Chapter 8: Dynamic Arrays and Memory Management

Part II: Basic Data Structures

“Premature optimization is the root of all evil, but so is premature pessimization.” — Andrei Alexandrescu

The Reallocation Problem

Dynamic arrays (vectors in C++, ArrayList in Java) are one of the most useful data structures. They combine the cache-friendliness of arrays with the flexibility of dynamic sizing.

But there’s a hidden cost: reallocation.

I was working on a log aggregator for an embedded system. The system collected log messages in a dynamic array and periodically flushed them to flash storage.
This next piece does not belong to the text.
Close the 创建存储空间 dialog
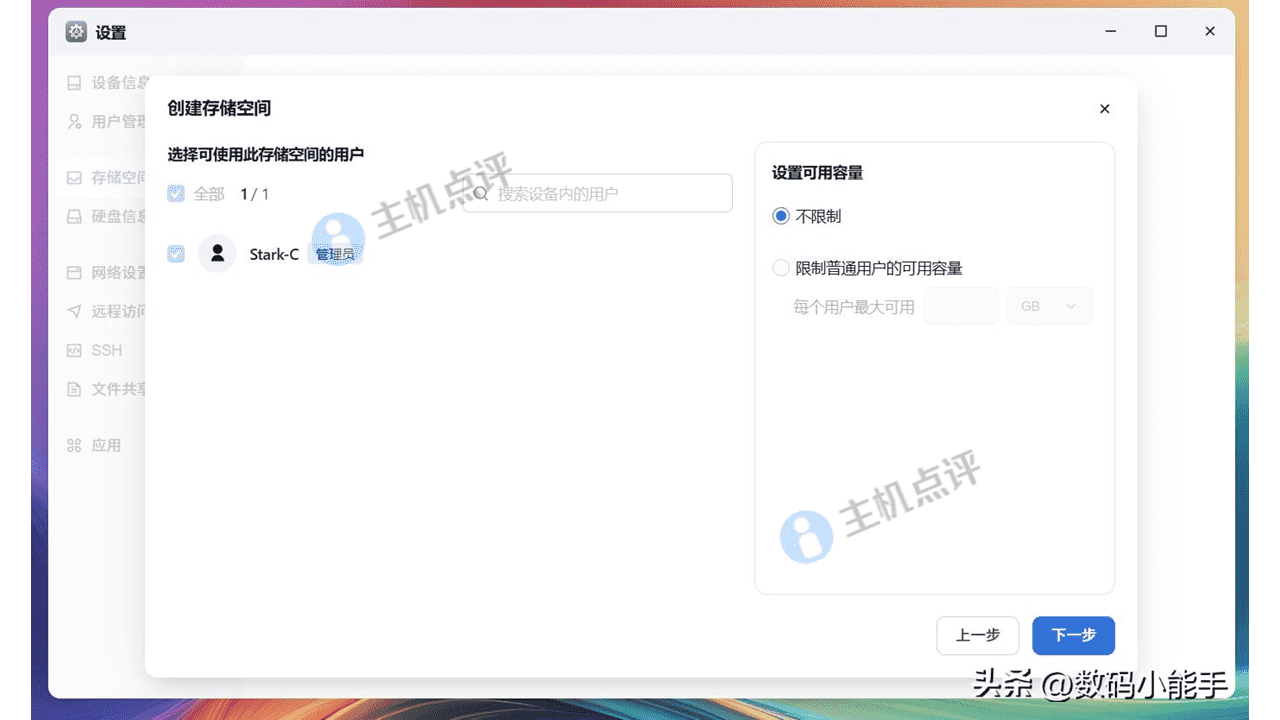(1104, 108)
Simple, right?

The performance was terrible. The system was spending 60% of its time in realloc().

The problem? The array was growing one element at a time:

typedef struct {
    char **messages;
    int size;
    int capacity;
} log_buffer_t;

void add_message(log_buffer_t *buf, const char *msg) {
    if (buf->size >= buf->capacity) {
        buf->capacity++;  // Grow by 1!
        buf->messages = realloc(buf->messages, 
                               buf->capacity * sizeof(char*));
    }
    buf->messages[buf->size++] = strdup(msg);
}

For 1000 messages: 1000 reallocations, each copying the entire array.
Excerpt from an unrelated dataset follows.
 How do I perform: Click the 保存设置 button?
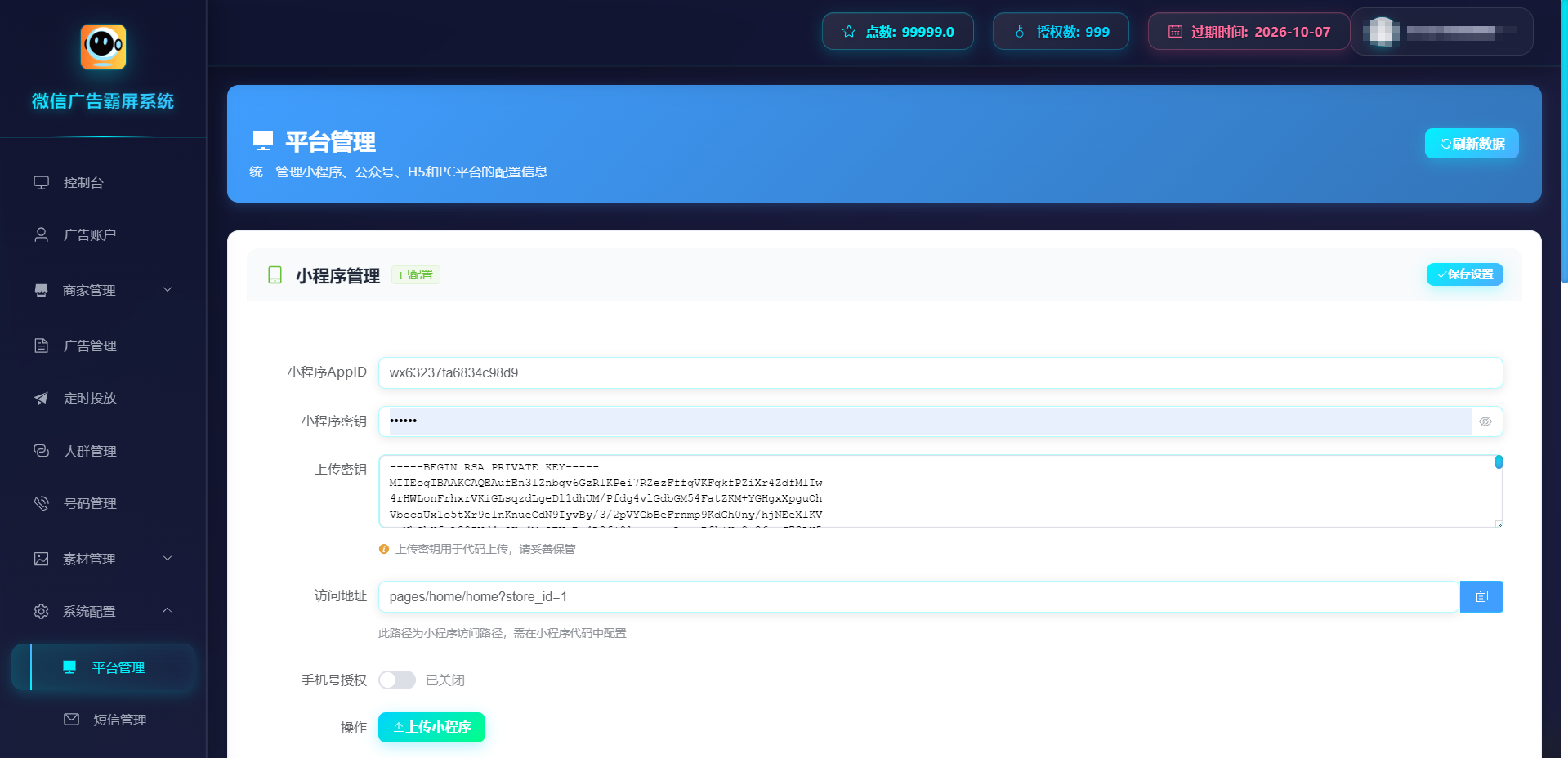1463,274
Total copies: 1 + 2 + 3 + … + 1000 = 500,500 elements copied!

The fix was simple: grow exponentially, not linearly.

void add_message(log_buffer_t *buf, const char *msg) {
    if (buf->size >= buf->capacity) {
        buf->capacity = buf->capacity ? buf->capacity * 2 : 16;
        buf->messages = realloc(buf->messages, 
                               buf->capacity * sizeof(char*));
    }
    buf->messages[buf->size++] = strdup(msg);
}

For 1000 messages: 7 reallocations (16, 32, 64, 128, 256, 512, 1024).

Total copies: ~2000 elements (vs 500,500).

Result: 250× fewer copies, 60× faster.

Visualizing exponential growth:

Initial state:
┌──────────────────┐
│ Size: 0, Cap: 0  │
└──────────────────┘

Add 1st element → Allocate initial capacity
┌──────────────────┐
│ Size: 1, Cap: 16 │ ✅ Allocated
└──────────────────┘

Add elements 2-16 → No reallocation
┌───────────────────┐
│ Size: 16, Cap: 16 │ ⚠️ Full
└───────────────────┘

Add 17th element → Realloc (16 → 32)
┌───────────────────┐
│ Size: 17, Cap: 32 │ ✅ Reallocated (copy 16 elements)
└───────────────────┘

Add elements 18-32 → No reallocation
┌───────────────────┐
│ Size: 32, Cap: 32 │ ⚠️ Full
└───────────────────┘

Add 33rd element → Realloc (32 → 64)
┌───────────────────┐
│ Size: 33, Cap: 64 │ ✅ Reallocated (copy 32 elements)
└───────────────────┘

Continue...
┌────────────────────┐
│ Size: 64, Cap: 64  │ → Realloc to 128
│ Size: 128, Cap: 128│ → Realloc to 256
│ Size: 256, Cap: 256│ → Realloc to 512
│ Size: 512, Cap: 512│ → Realloc to 1024
└────────────────────┘

Final state (1000 elements):
┌──────────────────────┐
│ Size: 1000, Cap: 1024│ ✅ Only ~10 reallocations total
└──────────────────────┘

Total reallocations: 10 (vs 1000 if growing by 1 each time)
Total copies: ~2000 elements (vs 500,500)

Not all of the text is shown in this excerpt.